CoFe embedded in nitrogen-doped porous carbon with spider-egg structure derived from MOFs promote the dispersion of Ru nanoparticles for high-performance hydrogen-evolution-reaction

Abstract

Despite significant progress, precise control of the dispersion of ruthenium (Ru) nanoparticles (NPs) on the carrier, reduction of their aggregation and leaching during water splitting is always a challenging issue. In this work, metal-organic frameworks (MOFs) derived Co7Fe3 alloy/Co NPs embedded in nitrogen-doped carbon and nitrogen-doped carbon nanotubes (FeCoSG/NCNT) with a three-dimensional (3D) spider-egg structure are synthesized by chemical vapor deposition (CVD) technique.
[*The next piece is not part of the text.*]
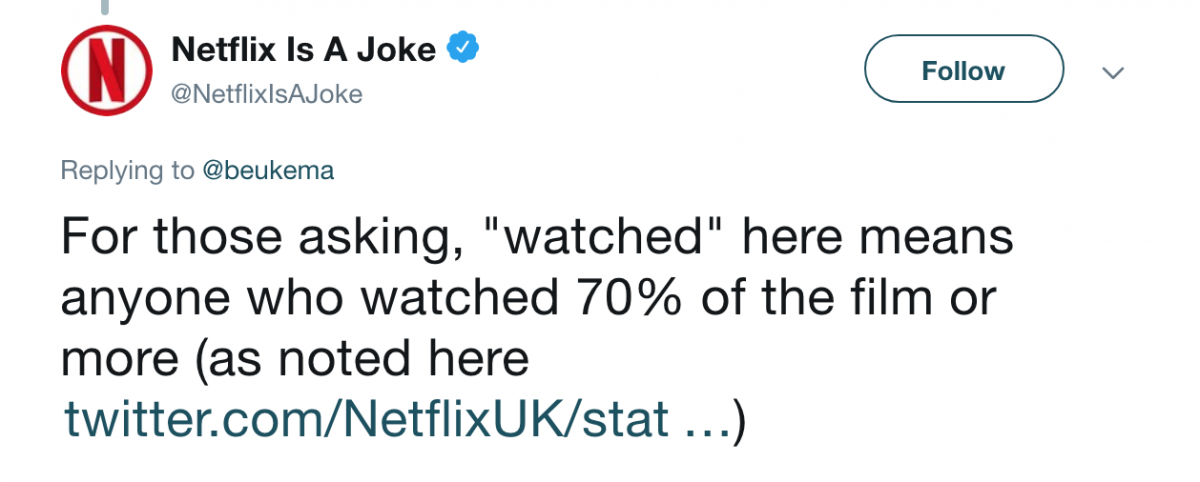The image size is (1200, 482).
Task: Click the "Replying to" label
Action: coord(128,171)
Then, Ru NPs are uniformly loaded on the FeCoSG/NCNT through impregnation and reduction. The obtained FeCoSG/NCNT@Ru possesses enriched mesopore and high conductivity. In addition, the Ru NPs synergize with non-precious metal active sites to promote hydrogen-evolution-reaction (HER), which lowers the need for precious metals while maintaining excellent performance. The obtained FeCoSG/NCNT@Ru only requires a low overpotential of 21.1 mV to attain a current density of 10 mA cm−2 in 1 M KOH towards HER, which is smaller than the benchmark catalyst Pt/C (∼30.1 mV). Moreover, it shows ultra-high stability, which can work continuously at current densities of 10, 20, and 30 mA cm−2 for 25 h without degradation, respectively. The study presents insight on the design of advanced support and the construction of highly active and durable electrocatalysts.